§ **WORK ORDER**: Leaving out all images, write out the records that follow exactly.

§ **RECORDS FOR THIS EXERCISE**:
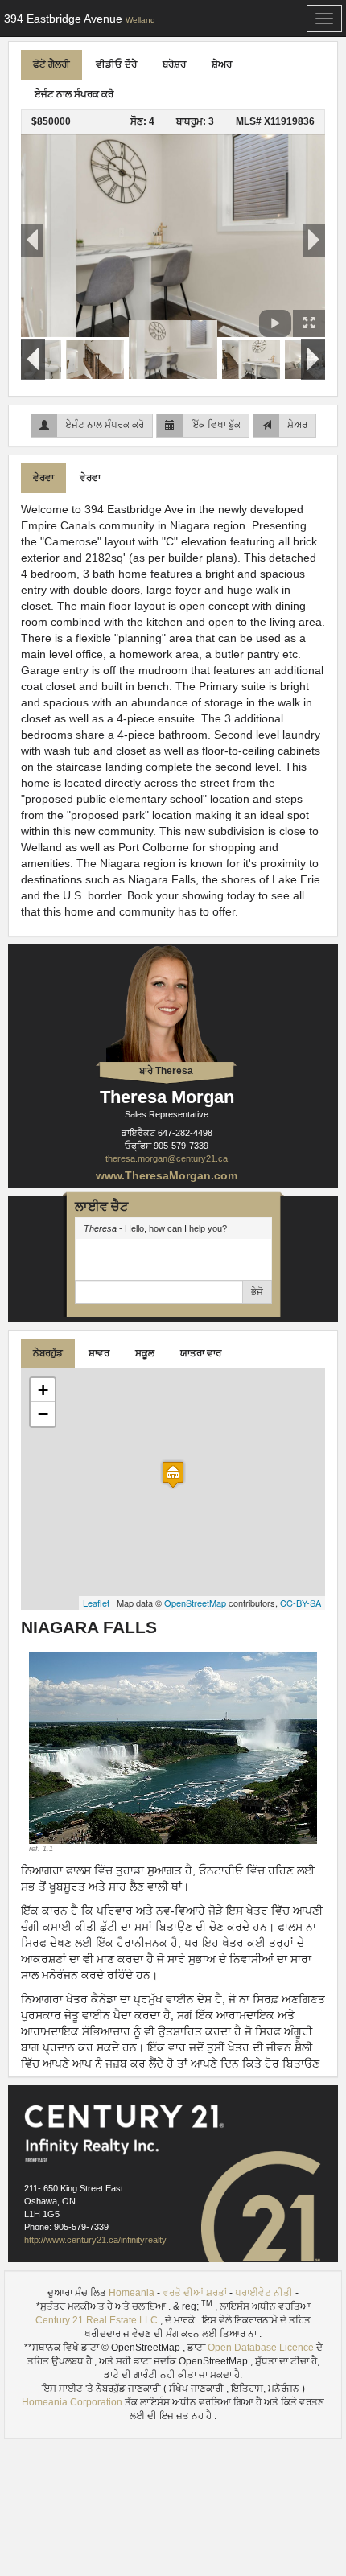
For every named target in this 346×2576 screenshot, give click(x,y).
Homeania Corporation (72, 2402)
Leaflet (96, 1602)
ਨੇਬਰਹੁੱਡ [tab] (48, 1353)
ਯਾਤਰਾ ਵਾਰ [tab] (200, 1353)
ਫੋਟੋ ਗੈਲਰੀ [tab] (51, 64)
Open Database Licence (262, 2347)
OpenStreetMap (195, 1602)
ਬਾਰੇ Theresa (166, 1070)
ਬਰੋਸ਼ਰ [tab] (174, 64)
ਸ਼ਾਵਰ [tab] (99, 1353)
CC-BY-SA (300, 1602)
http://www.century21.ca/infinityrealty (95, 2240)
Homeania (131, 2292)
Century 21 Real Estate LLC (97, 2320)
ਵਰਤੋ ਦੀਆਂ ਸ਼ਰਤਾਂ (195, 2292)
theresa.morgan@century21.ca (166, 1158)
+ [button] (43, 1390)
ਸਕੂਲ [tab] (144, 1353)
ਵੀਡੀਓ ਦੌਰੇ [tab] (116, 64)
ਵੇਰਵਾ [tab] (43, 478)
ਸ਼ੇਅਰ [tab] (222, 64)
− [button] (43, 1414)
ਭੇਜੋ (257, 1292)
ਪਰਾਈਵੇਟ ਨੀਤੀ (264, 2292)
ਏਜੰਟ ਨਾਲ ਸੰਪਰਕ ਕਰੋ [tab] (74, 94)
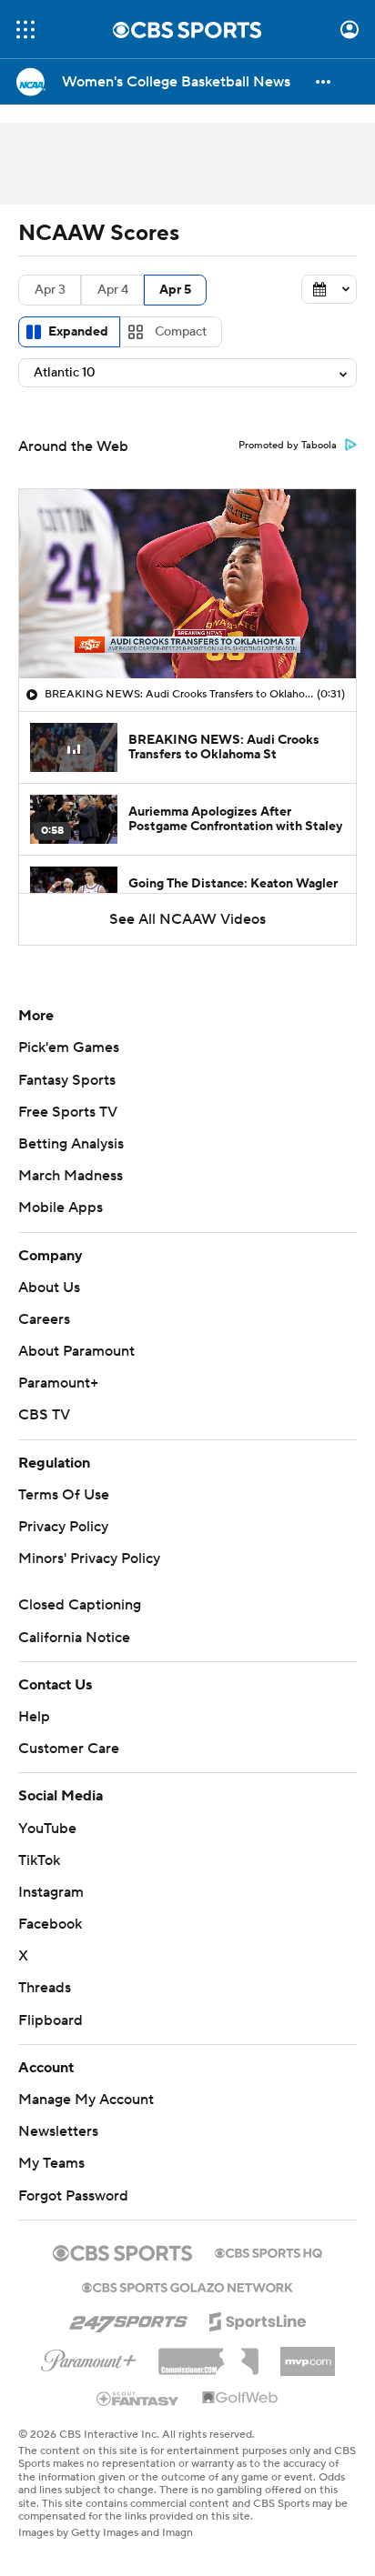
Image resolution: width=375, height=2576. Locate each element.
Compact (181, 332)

§ **SOLUTION TO THE EXERCISE**:
For every named target in this 346×2576 screenshot, give click(x,y).
Homeania Corporation (72, 2402)
Leaflet (96, 1602)
ਨੇਬਰਹੁੱਡ [tab] (48, 1353)
ਯਾਤਰਾ ਵਾਰ [tab] (200, 1353)
ਫੋਟੋ ਗੈਲਰੀ [tab] (51, 64)
Open Database Licence (262, 2347)
OpenStreetMap (195, 1602)
ਬਾਰੇ Theresa (166, 1070)
ਬਰੋਸ਼ਰ [tab] (174, 64)
ਸ਼ਾਵਰ [tab] (99, 1353)
CC-BY-SA (300, 1602)
http://www.century21.ca/infinityrealty (95, 2240)
Homeania (131, 2292)
Century 21 Real Estate LLC (97, 2320)
ਵਰਤੋ ਦੀਆਂ ਸ਼ਰਤਾਂ (195, 2292)
theresa.morgan@century21.ca (166, 1158)
+ [button] (43, 1390)
ਸਕੂਲ [tab] (144, 1353)
ਵੀਡੀਓ ਦੌਰੇ [tab] (116, 64)
ਵੇਰਵਾ [tab] (43, 478)
ਸ਼ੇਅਰ [tab] (222, 64)
− [button] (43, 1414)
ਭੇਜੋ (257, 1292)
ਪਰਾਈਵੇਟ ਨੀਤੀ (264, 2292)
ਏਜੰਟ ਨਾਲ ਸੰਪਰਕ ਕਰੋ [tab] (74, 94)
Image resolution: width=375, height=2576. Locate each element.
Compact (181, 332)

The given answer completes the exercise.